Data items
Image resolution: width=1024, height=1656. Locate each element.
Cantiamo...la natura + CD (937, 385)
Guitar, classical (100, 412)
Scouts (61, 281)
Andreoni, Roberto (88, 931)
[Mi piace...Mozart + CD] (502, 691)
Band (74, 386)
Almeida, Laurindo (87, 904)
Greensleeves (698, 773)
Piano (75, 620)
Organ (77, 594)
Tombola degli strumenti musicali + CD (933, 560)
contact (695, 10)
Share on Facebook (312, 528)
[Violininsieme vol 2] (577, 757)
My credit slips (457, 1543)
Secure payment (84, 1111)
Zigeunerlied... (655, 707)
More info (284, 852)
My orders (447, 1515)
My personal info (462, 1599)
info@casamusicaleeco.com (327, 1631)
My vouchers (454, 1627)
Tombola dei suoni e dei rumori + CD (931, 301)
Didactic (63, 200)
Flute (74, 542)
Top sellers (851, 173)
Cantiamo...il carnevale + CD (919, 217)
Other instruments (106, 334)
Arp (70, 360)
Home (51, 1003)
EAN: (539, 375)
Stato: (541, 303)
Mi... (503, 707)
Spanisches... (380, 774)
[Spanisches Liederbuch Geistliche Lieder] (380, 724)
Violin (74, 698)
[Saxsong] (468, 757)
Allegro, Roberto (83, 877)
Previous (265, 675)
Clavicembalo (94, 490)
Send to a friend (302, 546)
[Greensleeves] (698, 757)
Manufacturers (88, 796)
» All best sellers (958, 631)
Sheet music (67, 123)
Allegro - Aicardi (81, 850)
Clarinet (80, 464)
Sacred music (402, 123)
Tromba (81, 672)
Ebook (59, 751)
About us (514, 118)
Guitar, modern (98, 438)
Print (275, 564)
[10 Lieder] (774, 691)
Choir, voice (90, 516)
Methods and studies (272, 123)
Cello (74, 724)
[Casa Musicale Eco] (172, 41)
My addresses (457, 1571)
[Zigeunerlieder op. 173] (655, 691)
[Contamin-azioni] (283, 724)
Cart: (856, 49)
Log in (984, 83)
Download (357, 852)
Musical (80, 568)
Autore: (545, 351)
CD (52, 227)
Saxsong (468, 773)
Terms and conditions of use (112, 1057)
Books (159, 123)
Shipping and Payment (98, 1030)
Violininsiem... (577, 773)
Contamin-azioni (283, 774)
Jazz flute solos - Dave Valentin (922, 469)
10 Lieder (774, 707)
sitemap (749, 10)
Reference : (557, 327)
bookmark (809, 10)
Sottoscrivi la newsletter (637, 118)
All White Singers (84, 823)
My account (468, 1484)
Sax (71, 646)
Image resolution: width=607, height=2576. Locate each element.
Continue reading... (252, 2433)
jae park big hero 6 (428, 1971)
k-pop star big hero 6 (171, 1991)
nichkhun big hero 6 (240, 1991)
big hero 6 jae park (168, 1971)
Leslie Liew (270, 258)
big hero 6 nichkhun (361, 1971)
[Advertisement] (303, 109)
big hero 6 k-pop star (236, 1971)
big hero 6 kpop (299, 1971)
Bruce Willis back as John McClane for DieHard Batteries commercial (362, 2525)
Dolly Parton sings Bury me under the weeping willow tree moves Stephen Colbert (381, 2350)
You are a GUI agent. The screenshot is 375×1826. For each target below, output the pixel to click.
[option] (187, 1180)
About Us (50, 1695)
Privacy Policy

» **What you are asked to do**
Return all lines in the data that include the word "info".

» **Answer**
More info (284, 852)
My personal info (462, 1599)
info@casamusicaleeco.com (327, 1631)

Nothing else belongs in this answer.